[<prev] [next>] [<thread-prev] [thread-next>] [day] [month] [year] [list]
Message-ID:
<MRWPR09MB8022AE6B2BED3373D55E31DB8F56A@MRWPR09MB8022.eurprd09.prod.outlook.com>
Date: Wed, 16 Jul 2025 11:05:47 +0000
From: Pnina Feder <PNINA.FEDER@...ileye.com>
To: Alexandre Ghiti <alex@...ti.fr>, Björn Töpel
<bjorn@...nel.org>
CC: Gregory Greenman <Gregory.Greenman@...ileye.com>, "bjorn@...osinc.com"
<bjorn@...osinc.com>, "linux-kernel@...r.kernel.org"

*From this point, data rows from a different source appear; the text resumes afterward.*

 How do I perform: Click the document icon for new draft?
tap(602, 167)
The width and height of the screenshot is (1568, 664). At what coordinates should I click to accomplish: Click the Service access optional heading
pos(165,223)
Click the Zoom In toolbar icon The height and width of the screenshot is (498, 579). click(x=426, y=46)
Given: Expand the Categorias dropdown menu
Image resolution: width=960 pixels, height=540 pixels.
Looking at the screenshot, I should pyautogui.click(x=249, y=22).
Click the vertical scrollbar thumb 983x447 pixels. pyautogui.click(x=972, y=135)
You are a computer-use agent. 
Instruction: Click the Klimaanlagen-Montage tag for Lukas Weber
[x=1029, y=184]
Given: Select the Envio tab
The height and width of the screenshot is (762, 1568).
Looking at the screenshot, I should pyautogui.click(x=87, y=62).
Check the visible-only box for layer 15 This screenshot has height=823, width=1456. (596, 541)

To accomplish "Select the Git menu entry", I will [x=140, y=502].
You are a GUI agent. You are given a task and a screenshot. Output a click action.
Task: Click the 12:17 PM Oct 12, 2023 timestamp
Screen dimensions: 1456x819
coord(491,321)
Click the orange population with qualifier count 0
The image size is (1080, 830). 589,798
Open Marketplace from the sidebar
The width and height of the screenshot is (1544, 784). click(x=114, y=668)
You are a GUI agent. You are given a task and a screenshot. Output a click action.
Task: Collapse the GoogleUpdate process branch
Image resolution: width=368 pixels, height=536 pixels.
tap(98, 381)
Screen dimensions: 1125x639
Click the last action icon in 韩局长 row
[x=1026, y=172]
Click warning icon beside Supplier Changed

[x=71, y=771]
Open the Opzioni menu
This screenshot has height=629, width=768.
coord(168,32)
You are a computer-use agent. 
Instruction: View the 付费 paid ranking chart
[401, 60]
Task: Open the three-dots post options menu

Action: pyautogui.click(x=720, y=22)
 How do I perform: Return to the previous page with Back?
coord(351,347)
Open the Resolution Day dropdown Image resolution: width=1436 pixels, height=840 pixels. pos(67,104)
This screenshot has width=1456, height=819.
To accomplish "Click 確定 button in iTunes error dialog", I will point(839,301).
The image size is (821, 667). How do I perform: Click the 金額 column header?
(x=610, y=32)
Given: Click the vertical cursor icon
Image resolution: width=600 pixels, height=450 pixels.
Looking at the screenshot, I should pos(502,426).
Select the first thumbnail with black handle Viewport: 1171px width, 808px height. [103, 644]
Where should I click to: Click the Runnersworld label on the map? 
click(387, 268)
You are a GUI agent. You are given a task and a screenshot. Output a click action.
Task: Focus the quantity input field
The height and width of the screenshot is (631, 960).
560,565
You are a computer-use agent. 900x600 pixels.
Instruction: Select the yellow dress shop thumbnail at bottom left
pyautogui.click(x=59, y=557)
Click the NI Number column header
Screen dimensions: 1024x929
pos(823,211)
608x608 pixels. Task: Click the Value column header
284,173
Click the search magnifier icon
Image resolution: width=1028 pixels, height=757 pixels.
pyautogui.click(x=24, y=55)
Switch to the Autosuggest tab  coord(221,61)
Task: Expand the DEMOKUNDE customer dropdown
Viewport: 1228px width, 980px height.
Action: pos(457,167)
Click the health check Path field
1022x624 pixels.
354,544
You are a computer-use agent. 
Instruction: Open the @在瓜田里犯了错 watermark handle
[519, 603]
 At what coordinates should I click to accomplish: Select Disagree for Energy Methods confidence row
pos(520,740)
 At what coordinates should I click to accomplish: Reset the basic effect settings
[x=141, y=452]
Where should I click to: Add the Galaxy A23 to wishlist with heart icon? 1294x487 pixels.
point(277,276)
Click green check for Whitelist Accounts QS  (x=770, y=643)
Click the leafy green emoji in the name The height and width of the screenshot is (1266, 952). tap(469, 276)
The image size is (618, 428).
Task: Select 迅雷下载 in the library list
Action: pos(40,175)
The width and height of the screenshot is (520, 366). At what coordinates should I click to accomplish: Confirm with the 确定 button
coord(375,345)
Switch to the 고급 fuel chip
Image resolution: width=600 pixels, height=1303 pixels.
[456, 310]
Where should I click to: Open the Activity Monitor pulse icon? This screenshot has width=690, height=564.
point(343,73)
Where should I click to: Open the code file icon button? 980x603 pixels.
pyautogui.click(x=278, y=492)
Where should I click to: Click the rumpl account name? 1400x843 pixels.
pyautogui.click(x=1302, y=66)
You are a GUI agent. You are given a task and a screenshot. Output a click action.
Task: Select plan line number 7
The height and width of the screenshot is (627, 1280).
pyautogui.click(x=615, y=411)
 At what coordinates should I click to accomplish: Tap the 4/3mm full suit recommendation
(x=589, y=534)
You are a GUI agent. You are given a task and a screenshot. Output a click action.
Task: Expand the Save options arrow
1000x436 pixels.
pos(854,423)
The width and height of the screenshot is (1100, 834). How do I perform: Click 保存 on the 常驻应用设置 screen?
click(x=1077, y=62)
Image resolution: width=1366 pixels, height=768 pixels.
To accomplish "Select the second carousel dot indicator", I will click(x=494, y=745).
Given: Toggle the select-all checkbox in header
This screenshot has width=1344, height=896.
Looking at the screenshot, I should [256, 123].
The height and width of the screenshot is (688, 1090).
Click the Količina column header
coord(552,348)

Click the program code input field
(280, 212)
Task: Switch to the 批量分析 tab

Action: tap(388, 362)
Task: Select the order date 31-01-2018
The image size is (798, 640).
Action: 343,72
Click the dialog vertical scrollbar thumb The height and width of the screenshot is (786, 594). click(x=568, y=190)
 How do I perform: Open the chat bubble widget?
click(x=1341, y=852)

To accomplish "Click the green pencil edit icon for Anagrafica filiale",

<linux-kernel@...r.kernel.org>, "linux-riscv@...ts.infradead.org"
<linux-riscv@...ts.infradead.org>, "mick@....forth.gr" <mick@....forth.gr>,
"palmer@...belt.com" <palmer@...belt.com>, "paul.walmsley@...ive.com"
<paul.walmsley@...ive.com>, Vladimir Kondratiev
<Vladimir.Kondratiev@...ileye.com>
Subject: RE: [PATCH 0/1] Fix for riscv vmcore issue
Hi Alex,
Thank you for your response!
>Hi Pnina,
>
>On 7/14/25 14:00, Pnina Feder wrote:
>>>>> Hi Pnina,
>>>>>> Pnina!
>>>>>>
>>>>>> Pnina Feder <pnina.feder@...ileye.com> writes:
>>>>>>
>>>>>>> We are creating a vmcore using kexec on a Linux 6.15 RISC-V
>>>>>>> system and analyzing it with the crash tool on the host. This
>>>>>>> workflow used to work on Linux 6.14 but is now broken in 6.15.
>>>>>> Thanks for reporting this!
>>>>>>
>>>>>>> The issue is caused by a change in the kernel:
>>>>>>> In Linux 6.15, certain memblock sections are now marked as
>>>>>>> Reserved in /proc/iomem. The kexec tool excludes all Reserved
>>>>>>> regions when generating the vmcore, so these sections are missing from the dump.
>>>>>>> How are you collecting the /proc/vmcore file? A full set of commands would be helpful.
>>>>> We’ve defined in our system that when a process crashes, we call panic().
>>>>> To handle crash recovery, we're using kexec with the following command:
>>>>> kexec -p /Image --initrd=/rootfs.cpio --append "console=${con} earlycon=${earlycon} no4lvl"
>>>>>
>>>>> To simulate crash, we trigger it using:
>>>>> sleep 100 & kill -6 $!
>>>>>
>>>>> This boots into the crash kernel (kdump), where we then copy the /proc/vmcore file back to the host for analysis.
>>>>>
>>>>>>> However, the kernel still uses addresses in these regions—for
>>>>>>> example, for IRQ pointers. Since the crash tool needs access to
>>>>>>> these memory areas to function correctly, their exclusion breaks the analysis.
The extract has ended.